→ **PROVIDED TEXT**:
USD/CHF Primed for Topside on USD Strength
Perhaps the unprecedented nature of 2020 and the Coronavirus pandemic may one day be categorized as a Black Swan event. The virus came out of nowhere and triggered a global recession as economies the world-around were forced to shut down in near-immediate fashion. Central Banks intervened to stave off economic destruction and in the months since that focus has turned towards trying to drive growth. This has created some contortion around financial markets as investors attempt to shuffle ahead of a very uncertain future.
Reflation Concerns Pressurize the Fed
Although both the Federal Reserve and the Swiss National Bank (SNB) continue to provide high levels of accommodation, the rate divergence between the two economies will likely remain a factor. The Swiss National Bank has kept its benchmark at -0.75 basis points, whereas the Fed has continued to deny the possibility of negative rates in the US. Helping that theme along has been the continued drive-higher in yields out of the US, with investors gearing up for a possible faster return to normalcy as vaccines provide for hope on the horizon.
So, even if the Fed does not hike rates anytime soon, a disparity will exist in the rate policy between the two economies, and this can continue to support the topside of USD/CHF.
Europe Vaccination Hinders Growth
Meanwhile, Europe’s vaccine roll-out program continues to lag that of the United States, which may further hinder Switzerland’s ability to recover at a faster pace than its US counterpart. Although the SNB has halted its exceptionally dovish policy, rates are expected to remain at -0.75%, making CHF more susceptible to periods of strong risk-on, risk off swings.

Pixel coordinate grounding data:
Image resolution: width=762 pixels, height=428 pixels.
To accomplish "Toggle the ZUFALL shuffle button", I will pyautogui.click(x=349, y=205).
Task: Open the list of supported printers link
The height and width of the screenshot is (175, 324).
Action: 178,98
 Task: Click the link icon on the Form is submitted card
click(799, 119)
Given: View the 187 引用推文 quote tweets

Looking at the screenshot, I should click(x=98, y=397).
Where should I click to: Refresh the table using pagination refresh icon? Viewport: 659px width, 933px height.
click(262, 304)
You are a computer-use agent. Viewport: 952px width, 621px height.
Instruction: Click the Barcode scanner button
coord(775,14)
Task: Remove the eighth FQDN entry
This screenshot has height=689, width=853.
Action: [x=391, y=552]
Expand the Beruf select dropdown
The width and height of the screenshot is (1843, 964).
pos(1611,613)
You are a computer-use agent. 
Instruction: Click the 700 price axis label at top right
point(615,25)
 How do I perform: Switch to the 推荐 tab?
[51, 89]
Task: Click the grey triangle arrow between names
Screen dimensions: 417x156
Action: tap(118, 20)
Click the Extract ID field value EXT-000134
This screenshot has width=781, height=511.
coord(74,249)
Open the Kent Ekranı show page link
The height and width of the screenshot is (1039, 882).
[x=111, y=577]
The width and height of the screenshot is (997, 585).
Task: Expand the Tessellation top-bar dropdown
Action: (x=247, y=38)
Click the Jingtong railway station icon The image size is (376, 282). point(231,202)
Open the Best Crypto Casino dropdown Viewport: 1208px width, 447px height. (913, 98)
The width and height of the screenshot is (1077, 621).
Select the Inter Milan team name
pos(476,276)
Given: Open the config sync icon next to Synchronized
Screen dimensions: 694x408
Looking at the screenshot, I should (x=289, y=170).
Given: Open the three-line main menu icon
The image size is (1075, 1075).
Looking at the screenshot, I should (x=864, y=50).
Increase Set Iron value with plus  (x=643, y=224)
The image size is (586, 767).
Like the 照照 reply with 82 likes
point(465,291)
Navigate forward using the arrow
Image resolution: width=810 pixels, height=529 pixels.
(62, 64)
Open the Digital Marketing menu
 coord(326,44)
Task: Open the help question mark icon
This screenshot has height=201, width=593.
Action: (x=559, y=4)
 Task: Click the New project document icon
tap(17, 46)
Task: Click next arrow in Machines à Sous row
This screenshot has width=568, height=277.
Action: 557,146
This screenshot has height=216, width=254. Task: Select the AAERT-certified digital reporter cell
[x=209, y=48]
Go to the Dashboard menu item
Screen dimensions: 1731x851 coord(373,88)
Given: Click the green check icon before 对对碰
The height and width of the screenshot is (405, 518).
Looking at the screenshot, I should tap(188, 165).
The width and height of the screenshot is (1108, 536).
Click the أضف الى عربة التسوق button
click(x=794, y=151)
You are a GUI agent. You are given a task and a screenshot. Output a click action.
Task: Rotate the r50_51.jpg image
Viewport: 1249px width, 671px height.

→ **PROBLEMS TO WORK ON**:
a) Transcribe the passage of the USD/CHF article from the words containing "So, even if" through "risk off swings.".
b) List every heading in the USD/CHF article, including its title.
You won't need the entries.

→ **ANSWER SET**:
a)
So, even if the Fed does not hike rates anytime soon, a disparity will exist in the rate policy between the two economies, and this can continue to support the topside of USD/CHF.
Europe Vaccination Hinders Growth
Meanwhile, Europe’s vaccine roll-out program continues to lag that of the United States, which may further hinder Switzerland’s ability to recover at a faster pace than its US counterpart. Although the SNB has halted its exceptionally dovish policy, rates are expected to remain at -0.75%, making CHF more susceptible to periods of strong risk-on, risk off swings.

b)
USD/CHF Primed for Topside on USD Strength
Reflation Concerns Pressurize the Fed
Europe Vaccination Hinders Growth